EXERCISE TASKS>
(1) In the post on art, what is often all that remains of a civilization when its people are gone?
(2) Output the part of the post on art that begins at the words "Thursday, July 27, 2006" and stops after "what they valued.".
(3) Pick up the post on art after its final sentence and keep writing it.

Thursday, July 27, 2006
What is Art?
Our ‘conscious’ selves are only a part of who we are. The unconscious is programmed by what we sense and perceive and it can be programmed intentionally by our conscious mind…it then runs most of our lives. The unconscious will assert itself when it’s ignored or repressed. It manifests itself in our dreams, in our language and in our movements. But perhaps it’s greatest manifestation is in our art.
The art of a civilization is often all that remains when it’s people are gone. Their art can tell us what was important to them, what they valued.
I’ve spent hours pondering the questions: ‘What is art?’ and ‘Why is it important to us?’ I have come to the conclusion that art expresses something in us that’s beyond our conscious mind, it's beyond logic. Sometimes it represents what we see, sometimes what we dream, and sometimes it represents the moments in between. Art can take the daily and mundane and uplift it to the eternal and the ideal. Art represents our inner self, pressing itself out. At its best, it is the evidence of our striving for perfection. Just like our conscious and unconscious minds together make us complete, I believe we need art to feel whole.
Art is what flows out of us when we’ve wrestled with ourselves to understand something. When an artist feels love, pain, beauty, redemption, or any of the feelings common to man, in coming to understand what those feelings are, and if he or she has the tools, the answer can flow out of their unconscious in color or form, music or movement.

RECORDS PROVIDED>
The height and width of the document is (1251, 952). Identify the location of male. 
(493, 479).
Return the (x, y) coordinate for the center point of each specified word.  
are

==

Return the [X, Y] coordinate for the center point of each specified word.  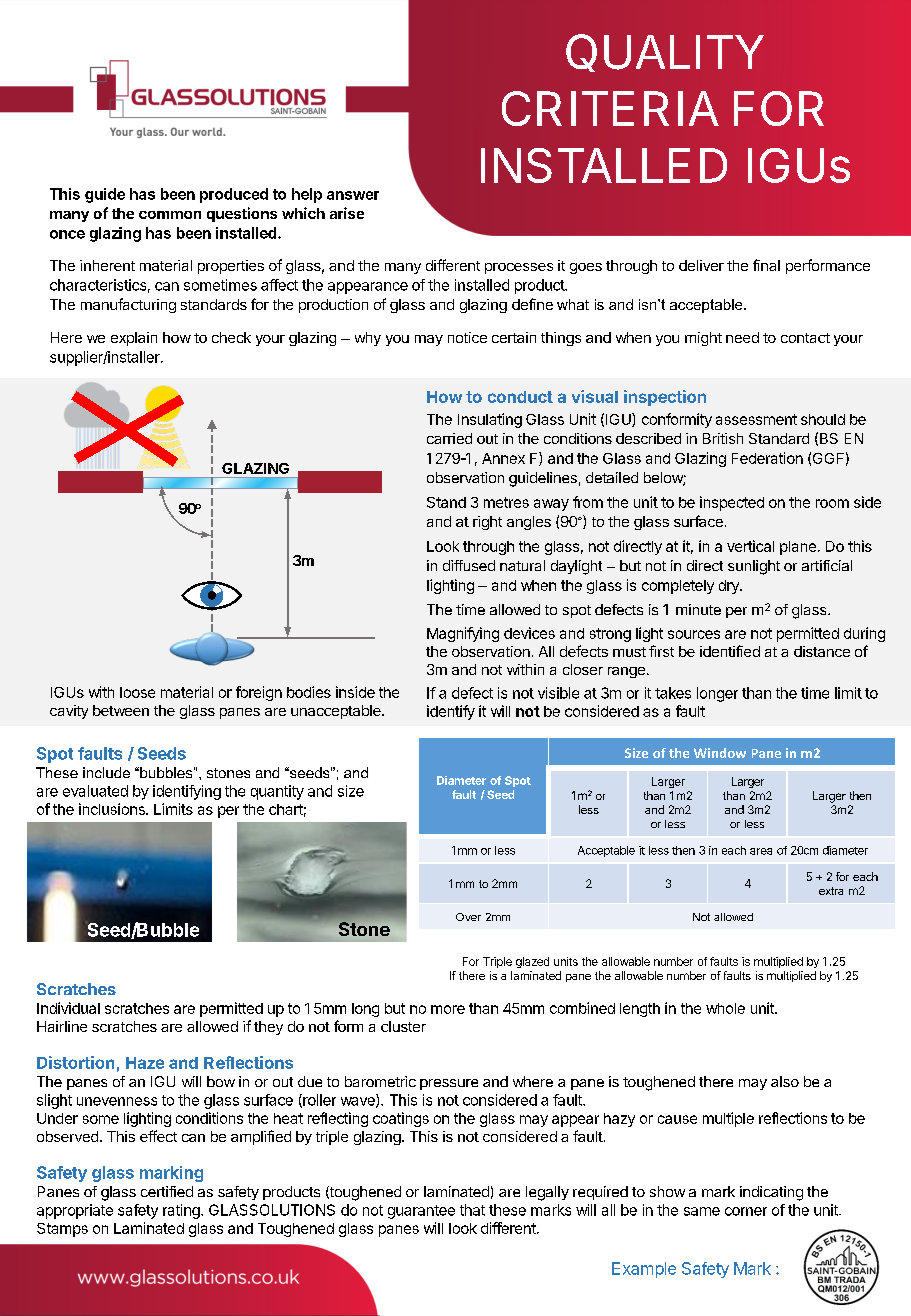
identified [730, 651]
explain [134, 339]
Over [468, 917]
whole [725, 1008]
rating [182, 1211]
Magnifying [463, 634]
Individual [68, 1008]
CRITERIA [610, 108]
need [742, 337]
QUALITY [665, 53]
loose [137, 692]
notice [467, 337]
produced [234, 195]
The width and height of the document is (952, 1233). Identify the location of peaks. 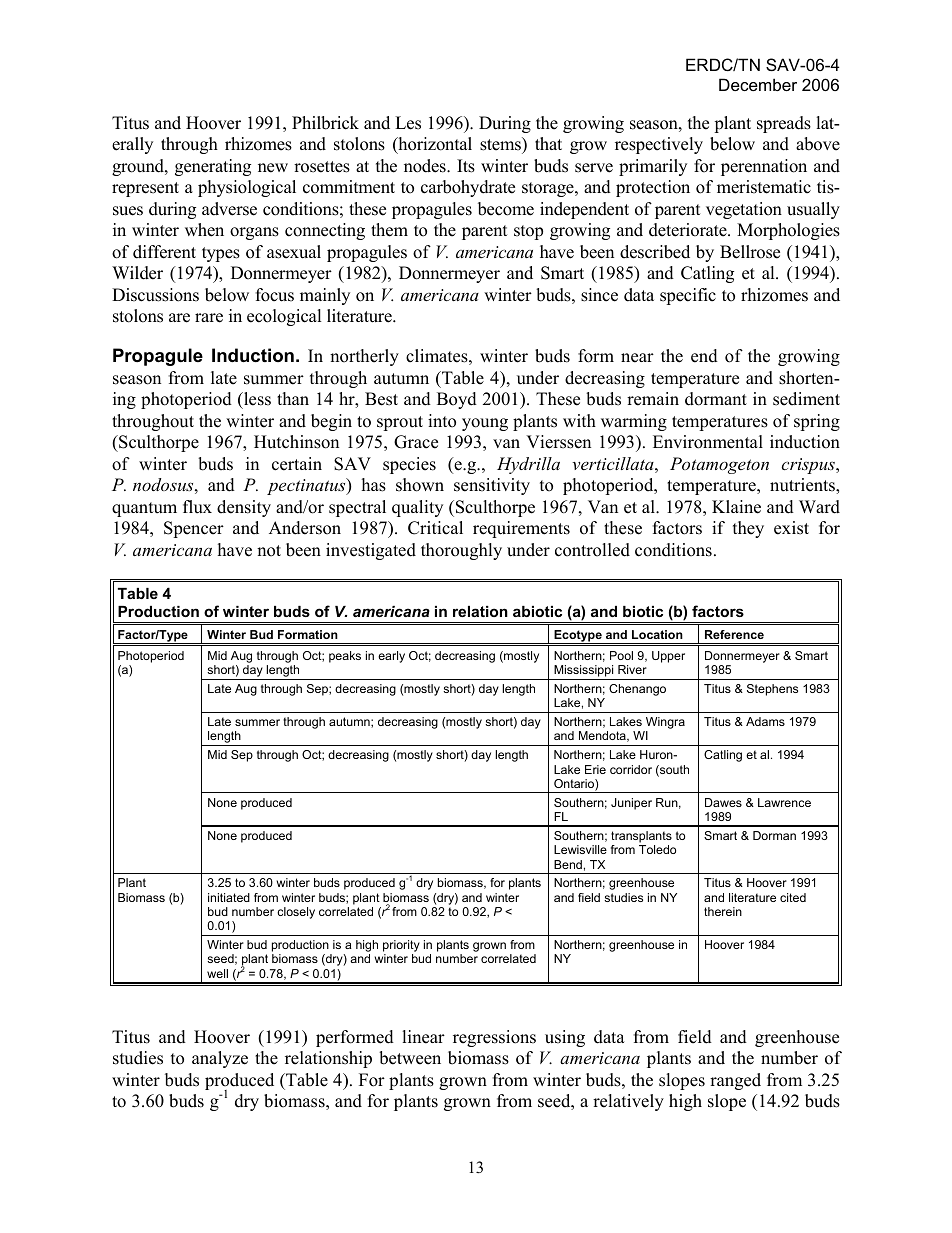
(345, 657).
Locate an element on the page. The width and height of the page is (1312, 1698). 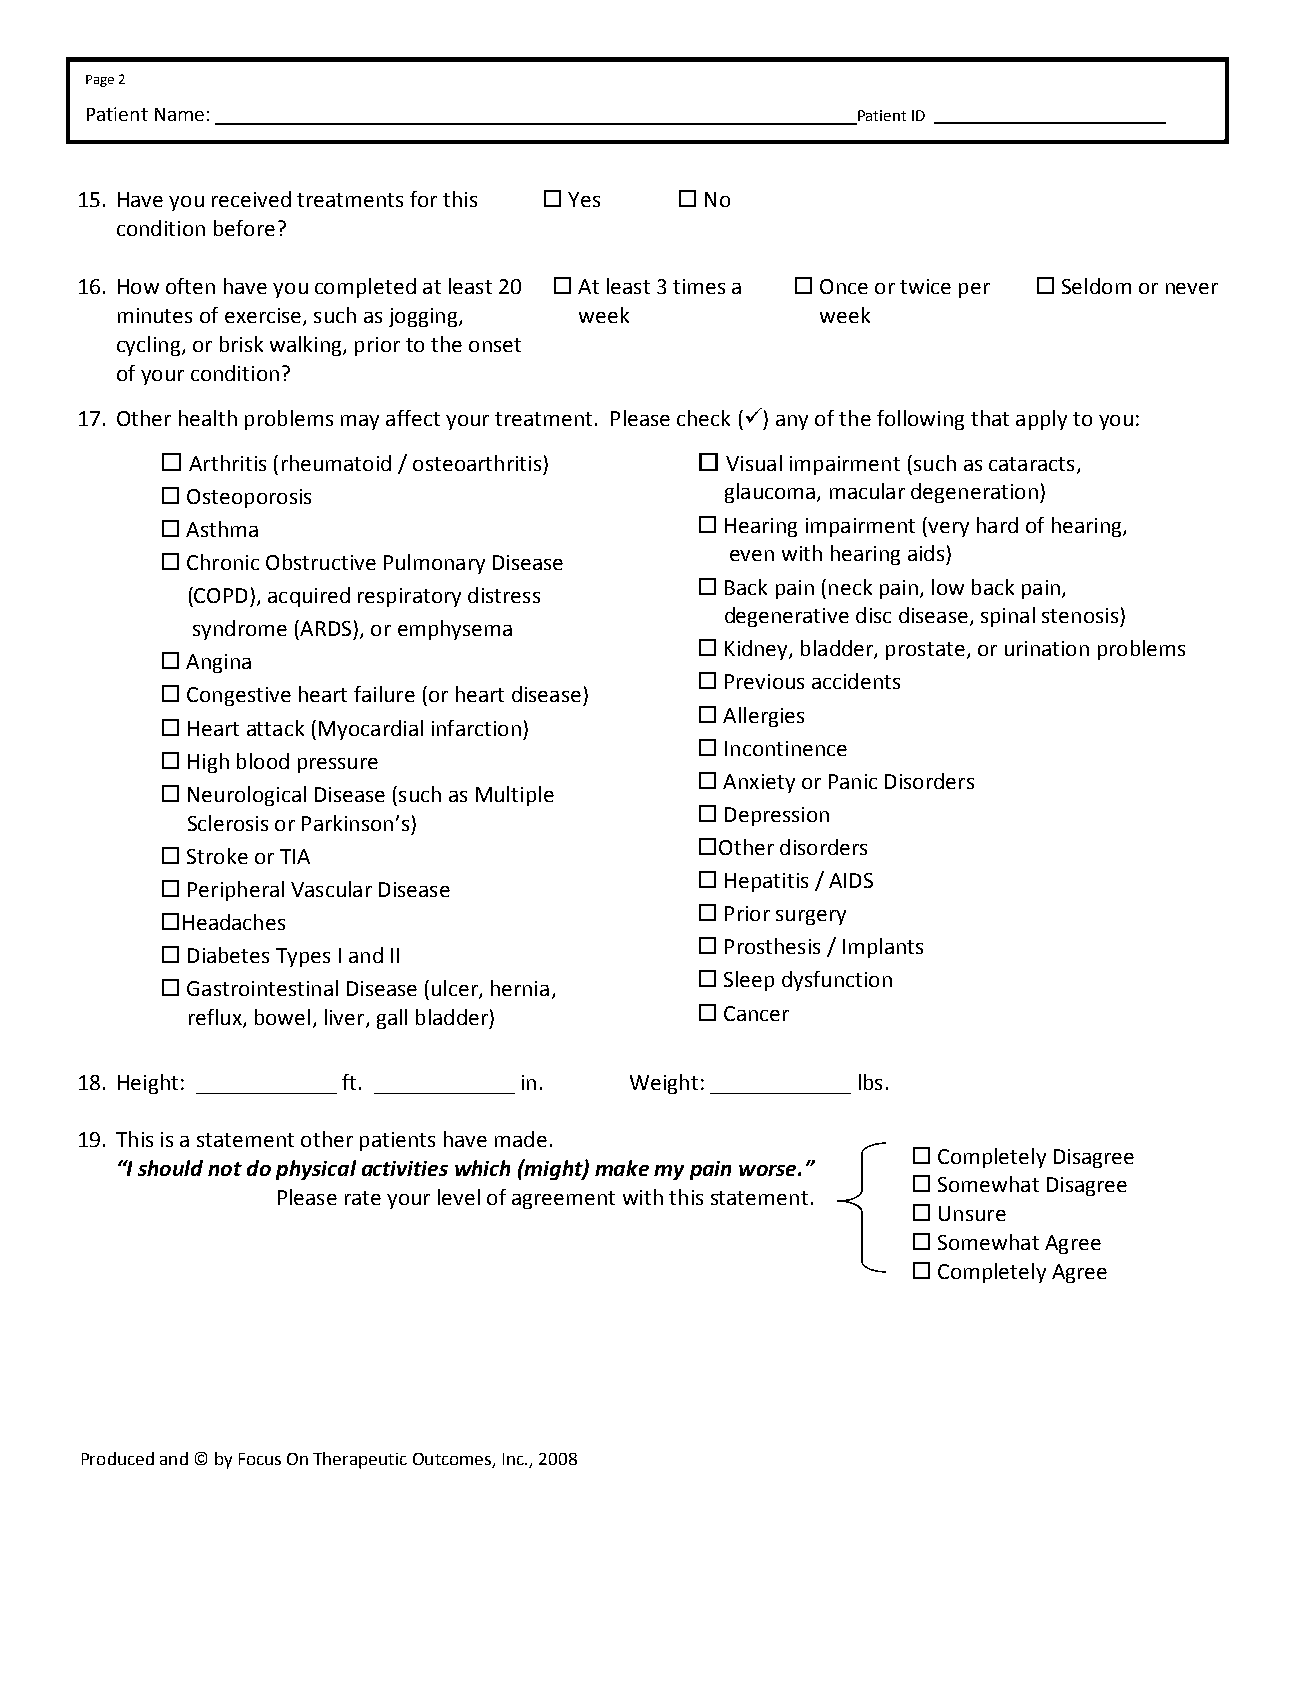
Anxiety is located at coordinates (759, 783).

ANSWERS TO THE PROBLEMS>
(1) Its art.

(2)
Thursday, July 27, 2006
What is Art?
Our ‘conscious’ selves are only a part of who we are. The unconscious is programmed by what we sense and perceive and it can be programmed intentionally by our conscious mind…it then runs most of our lives. The unconscious will assert itself when it’s ignored or repressed. It manifests itself in our dreams, in our language and in our movements. But perhaps it’s greatest manifestation is in our art.
The art of a civilization is often all that remains when it’s people are gone. Their art can tell us what was important to them, what they valued.

(3)
It takes a great deal of discipline to let something flow, unobstructed, out of you. It takes mastery. Some people take shortcuts, thinking they’re doing the same thing because it looks or sounds the same. To the untrained eye or ear they can appear similar, but they’re not… Anyone can scribble ink on a page, throw globs of mud together, squirt paint on a canvas, bang the keys of a piano, or move to music. But to truly be an artist takes discipline. After learning the skills and techniques of past masters to the point where they become a part of us, we can let them go and let our unconscious use them to express what we feel. Our creative impulse needs the tools to express itself just like we need language to communicate. To simply grunt and hope to be understood isn’t the same as having the tools of language at our command. Like language, the goal of art is to communicate what an artist sees or feels to others.
Art isn’t just one thing, it's many. There is a kind of art even in a daily routine. There is beauty even in the mundane. But it is the the art that transcends the daily and mundane that I'm speaking of...great art. Great art is beautiful and uplifting. Great art has a timeless quality, one that can be sensed centuries after it's produced. It comes from within us and helps us to understand something about ourselves and each other. Great art can be figurative or it can be abstract.
I didn’t used to like abstract visual art. I thought it was just, random meaningless shapes and colors thrown together. I didn’t see any logic or skill in it. Then I walked into a Mark Rothko exhibition. I had never heard of him and, had someone described his work to me, would not have expected to be impressed. Would I have been so wrong! Rothko found a way to use color without form to express emotion and he did it in such a way that a very deep part of me ‘gets it’.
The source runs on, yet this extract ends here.